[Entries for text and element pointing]
---

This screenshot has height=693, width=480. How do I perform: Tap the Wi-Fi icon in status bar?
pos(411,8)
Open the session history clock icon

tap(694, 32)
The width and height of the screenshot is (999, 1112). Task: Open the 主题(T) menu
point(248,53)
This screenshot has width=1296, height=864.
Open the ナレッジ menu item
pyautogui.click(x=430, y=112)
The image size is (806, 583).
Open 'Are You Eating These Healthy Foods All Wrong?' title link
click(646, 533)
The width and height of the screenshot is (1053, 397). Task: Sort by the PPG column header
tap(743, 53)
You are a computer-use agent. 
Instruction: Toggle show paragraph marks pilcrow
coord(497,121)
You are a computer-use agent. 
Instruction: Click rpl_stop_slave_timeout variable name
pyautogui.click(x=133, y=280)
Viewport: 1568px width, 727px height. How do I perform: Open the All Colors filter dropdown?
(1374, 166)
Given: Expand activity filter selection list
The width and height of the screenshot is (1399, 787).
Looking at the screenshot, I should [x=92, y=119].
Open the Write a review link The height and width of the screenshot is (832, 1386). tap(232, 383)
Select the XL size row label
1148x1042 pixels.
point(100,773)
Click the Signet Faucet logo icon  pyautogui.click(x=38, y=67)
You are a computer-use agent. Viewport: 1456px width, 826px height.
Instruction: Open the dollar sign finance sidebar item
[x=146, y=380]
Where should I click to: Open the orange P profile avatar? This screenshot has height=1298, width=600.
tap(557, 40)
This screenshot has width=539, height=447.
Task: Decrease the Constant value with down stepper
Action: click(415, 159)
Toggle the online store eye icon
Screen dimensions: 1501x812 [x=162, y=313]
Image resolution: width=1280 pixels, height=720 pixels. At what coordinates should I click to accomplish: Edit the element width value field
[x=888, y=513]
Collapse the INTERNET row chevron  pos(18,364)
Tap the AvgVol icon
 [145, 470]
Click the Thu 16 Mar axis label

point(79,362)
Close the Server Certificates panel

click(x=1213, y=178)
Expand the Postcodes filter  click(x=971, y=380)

---

**Challenge**. Copy out every one of the entries above word for word, with nothing changed.

**Response to the task**.
This screenshot has height=693, width=480. How do I perform: Tap the Wi-Fi icon in status bar?
pos(411,8)
Open the session history clock icon

tap(694, 32)
The width and height of the screenshot is (999, 1112). Task: Open the 主题(T) menu
point(248,53)
This screenshot has width=1296, height=864.
Open the ナレッジ menu item
pyautogui.click(x=430, y=112)
The image size is (806, 583).
Open 'Are You Eating These Healthy Foods All Wrong?' title link
click(646, 533)
The width and height of the screenshot is (1053, 397). Task: Sort by the PPG column header
tap(743, 53)
You are a computer-use agent. 
Instruction: Toggle show paragraph marks pilcrow
coord(497,121)
You are a computer-use agent. 
Instruction: Click rpl_stop_slave_timeout variable name
pyautogui.click(x=133, y=280)
Viewport: 1568px width, 727px height. How do I perform: Open the All Colors filter dropdown?
(1374, 166)
Given: Expand activity filter selection list
The width and height of the screenshot is (1399, 787).
Looking at the screenshot, I should [x=92, y=119].
Open the Write a review link The height and width of the screenshot is (832, 1386). tap(232, 383)
Select the XL size row label
1148x1042 pixels.
point(100,773)
Click the Signet Faucet logo icon  pyautogui.click(x=38, y=67)
You are a computer-use agent. Viewport: 1456px width, 826px height.
Instruction: Open the dollar sign finance sidebar item
[x=146, y=380]
Where should I click to: Open the orange P profile avatar? This screenshot has height=1298, width=600.
tap(557, 40)
This screenshot has width=539, height=447.
Task: Decrease the Constant value with down stepper
Action: click(415, 159)
Toggle the online store eye icon
Screen dimensions: 1501x812 [x=162, y=313]
Image resolution: width=1280 pixels, height=720 pixels. At what coordinates should I click to accomplish: Edit the element width value field
[x=888, y=513]
Collapse the INTERNET row chevron  pos(18,364)
Tap the AvgVol icon
 [145, 470]
Click the Thu 16 Mar axis label

point(79,362)
Close the Server Certificates panel

click(x=1213, y=178)
Expand the Postcodes filter  click(x=971, y=380)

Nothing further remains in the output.